- [What needs to be done]:
Give back exactly the lines that run from the beginning of the entries to the line containing "This screenshot has height=639, width=999.", both included, and nothing else.

(Stored items)
_____

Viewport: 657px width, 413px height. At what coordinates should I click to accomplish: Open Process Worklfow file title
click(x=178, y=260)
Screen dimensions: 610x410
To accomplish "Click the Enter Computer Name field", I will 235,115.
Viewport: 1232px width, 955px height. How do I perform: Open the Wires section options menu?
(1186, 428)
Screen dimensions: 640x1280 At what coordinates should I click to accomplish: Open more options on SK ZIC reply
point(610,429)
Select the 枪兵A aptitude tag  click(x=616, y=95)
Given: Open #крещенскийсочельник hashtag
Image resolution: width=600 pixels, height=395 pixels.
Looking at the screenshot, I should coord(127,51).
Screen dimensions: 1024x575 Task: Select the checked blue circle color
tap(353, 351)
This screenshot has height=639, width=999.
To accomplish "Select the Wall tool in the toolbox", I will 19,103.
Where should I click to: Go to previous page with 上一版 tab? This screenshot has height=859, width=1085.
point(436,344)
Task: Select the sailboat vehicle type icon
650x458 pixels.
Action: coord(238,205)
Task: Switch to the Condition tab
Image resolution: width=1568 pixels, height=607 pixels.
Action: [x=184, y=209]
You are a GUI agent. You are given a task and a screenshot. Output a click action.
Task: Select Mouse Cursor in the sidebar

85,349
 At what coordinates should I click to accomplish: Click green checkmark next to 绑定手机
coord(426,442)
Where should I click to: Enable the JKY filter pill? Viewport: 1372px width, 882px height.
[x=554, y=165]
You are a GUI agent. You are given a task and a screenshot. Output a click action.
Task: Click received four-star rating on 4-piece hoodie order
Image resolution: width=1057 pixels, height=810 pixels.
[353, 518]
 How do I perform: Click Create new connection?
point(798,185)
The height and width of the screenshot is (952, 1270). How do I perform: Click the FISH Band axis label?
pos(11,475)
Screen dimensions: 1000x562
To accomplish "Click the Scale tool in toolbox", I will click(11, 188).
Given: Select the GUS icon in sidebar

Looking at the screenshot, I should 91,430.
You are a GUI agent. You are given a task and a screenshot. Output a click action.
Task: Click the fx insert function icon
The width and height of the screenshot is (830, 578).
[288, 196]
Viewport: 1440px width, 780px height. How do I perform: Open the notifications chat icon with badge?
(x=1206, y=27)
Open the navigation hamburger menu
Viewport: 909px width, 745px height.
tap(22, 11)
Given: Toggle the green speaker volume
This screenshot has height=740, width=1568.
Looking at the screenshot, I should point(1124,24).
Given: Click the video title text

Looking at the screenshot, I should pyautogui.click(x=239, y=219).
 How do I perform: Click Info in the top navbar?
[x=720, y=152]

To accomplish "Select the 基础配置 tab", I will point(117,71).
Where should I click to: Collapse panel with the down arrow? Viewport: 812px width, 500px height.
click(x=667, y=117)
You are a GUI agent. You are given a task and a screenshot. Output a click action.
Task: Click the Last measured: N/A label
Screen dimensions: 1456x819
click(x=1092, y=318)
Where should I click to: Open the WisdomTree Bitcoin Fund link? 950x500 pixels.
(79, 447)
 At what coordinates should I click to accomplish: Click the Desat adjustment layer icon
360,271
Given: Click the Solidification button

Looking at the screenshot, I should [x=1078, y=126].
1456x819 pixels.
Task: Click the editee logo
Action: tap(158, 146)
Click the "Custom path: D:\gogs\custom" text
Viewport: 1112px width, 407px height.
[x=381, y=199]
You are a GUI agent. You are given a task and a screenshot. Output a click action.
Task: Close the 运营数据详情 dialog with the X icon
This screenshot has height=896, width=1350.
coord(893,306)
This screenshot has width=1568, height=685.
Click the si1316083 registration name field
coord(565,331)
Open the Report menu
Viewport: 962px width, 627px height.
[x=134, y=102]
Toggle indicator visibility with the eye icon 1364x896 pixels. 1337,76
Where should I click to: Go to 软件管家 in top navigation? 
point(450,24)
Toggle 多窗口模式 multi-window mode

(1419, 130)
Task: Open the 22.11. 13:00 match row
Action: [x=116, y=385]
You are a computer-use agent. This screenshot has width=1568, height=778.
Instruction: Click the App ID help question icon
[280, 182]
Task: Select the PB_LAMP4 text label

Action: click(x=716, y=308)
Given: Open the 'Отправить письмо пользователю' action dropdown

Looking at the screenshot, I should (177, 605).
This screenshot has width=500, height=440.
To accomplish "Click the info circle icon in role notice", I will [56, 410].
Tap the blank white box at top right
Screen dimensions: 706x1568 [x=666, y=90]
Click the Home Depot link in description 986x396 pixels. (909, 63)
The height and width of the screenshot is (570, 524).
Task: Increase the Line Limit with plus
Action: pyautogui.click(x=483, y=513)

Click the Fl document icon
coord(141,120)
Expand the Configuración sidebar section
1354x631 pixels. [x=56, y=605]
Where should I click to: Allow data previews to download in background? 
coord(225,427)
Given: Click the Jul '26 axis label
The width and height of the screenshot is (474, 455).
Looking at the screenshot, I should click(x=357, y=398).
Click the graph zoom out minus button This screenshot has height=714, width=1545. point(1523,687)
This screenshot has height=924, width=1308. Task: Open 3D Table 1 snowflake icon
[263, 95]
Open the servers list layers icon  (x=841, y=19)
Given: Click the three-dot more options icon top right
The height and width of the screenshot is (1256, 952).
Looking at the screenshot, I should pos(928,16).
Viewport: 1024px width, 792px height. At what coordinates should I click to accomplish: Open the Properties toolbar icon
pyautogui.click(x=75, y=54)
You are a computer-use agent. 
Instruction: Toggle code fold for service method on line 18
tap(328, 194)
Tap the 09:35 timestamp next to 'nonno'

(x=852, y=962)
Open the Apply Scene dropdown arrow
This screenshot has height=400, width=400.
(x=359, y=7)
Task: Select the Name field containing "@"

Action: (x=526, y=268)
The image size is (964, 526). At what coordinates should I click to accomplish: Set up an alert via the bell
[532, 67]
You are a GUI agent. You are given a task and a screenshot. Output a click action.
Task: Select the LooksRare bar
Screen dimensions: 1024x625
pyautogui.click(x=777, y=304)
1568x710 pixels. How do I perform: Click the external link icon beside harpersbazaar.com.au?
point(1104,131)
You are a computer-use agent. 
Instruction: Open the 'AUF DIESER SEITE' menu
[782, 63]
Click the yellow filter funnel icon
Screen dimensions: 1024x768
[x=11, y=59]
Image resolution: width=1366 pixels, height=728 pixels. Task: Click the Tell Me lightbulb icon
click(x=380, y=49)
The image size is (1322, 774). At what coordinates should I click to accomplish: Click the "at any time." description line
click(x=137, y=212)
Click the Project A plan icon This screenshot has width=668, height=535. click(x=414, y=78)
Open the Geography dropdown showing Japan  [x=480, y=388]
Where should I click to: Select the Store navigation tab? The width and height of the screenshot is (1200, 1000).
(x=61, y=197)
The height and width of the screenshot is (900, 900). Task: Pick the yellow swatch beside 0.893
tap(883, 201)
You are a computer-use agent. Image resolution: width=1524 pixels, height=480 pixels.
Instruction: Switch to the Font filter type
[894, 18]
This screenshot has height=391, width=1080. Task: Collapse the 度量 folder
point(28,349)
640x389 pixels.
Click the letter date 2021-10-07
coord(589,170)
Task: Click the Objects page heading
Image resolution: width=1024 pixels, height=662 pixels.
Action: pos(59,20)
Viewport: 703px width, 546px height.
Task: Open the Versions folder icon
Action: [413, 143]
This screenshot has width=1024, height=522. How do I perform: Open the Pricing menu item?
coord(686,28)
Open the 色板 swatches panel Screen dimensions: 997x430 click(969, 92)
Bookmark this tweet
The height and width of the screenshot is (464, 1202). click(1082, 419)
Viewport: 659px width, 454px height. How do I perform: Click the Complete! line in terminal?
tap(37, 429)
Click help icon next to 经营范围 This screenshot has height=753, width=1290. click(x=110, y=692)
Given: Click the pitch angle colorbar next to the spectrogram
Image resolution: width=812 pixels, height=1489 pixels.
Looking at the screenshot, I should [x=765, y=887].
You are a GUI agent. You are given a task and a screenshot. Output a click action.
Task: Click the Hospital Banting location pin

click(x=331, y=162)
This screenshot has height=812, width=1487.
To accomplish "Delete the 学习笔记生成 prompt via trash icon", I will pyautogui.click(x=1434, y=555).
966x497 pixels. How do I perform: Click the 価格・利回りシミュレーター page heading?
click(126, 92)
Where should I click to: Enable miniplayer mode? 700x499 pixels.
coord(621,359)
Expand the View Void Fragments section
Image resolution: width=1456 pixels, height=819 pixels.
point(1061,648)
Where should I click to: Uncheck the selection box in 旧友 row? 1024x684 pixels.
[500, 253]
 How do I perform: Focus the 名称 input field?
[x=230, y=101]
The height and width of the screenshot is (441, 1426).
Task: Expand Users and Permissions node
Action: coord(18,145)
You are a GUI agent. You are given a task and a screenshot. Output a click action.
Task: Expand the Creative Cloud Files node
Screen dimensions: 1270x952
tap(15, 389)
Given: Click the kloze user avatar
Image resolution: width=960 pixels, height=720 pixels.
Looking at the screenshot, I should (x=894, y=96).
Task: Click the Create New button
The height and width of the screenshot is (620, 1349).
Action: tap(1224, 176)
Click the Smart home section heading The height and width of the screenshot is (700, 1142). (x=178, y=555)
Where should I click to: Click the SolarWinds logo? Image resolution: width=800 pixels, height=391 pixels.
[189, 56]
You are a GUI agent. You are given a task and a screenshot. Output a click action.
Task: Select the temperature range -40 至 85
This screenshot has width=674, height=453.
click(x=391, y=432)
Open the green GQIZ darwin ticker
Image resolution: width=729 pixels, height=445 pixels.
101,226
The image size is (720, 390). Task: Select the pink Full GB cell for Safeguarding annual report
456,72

_____

- [Answer below]:
Viewport: 657px width, 413px height. At what coordinates should I click to accomplish: Open Process Worklfow file title
click(x=178, y=260)
Screen dimensions: 610x410
To accomplish "Click the Enter Computer Name field", I will 235,115.
Viewport: 1232px width, 955px height. How do I perform: Open the Wires section options menu?
(1186, 428)
Screen dimensions: 640x1280 At what coordinates should I click to accomplish: Open more options on SK ZIC reply
point(610,429)
Select the 枪兵A aptitude tag  click(x=616, y=95)
Given: Open #крещенскийсочельник hashtag
Image resolution: width=600 pixels, height=395 pixels.
Looking at the screenshot, I should coord(127,51).
Screen dimensions: 1024x575 Task: Select the checked blue circle color
tap(353, 351)
This screenshot has height=639, width=999.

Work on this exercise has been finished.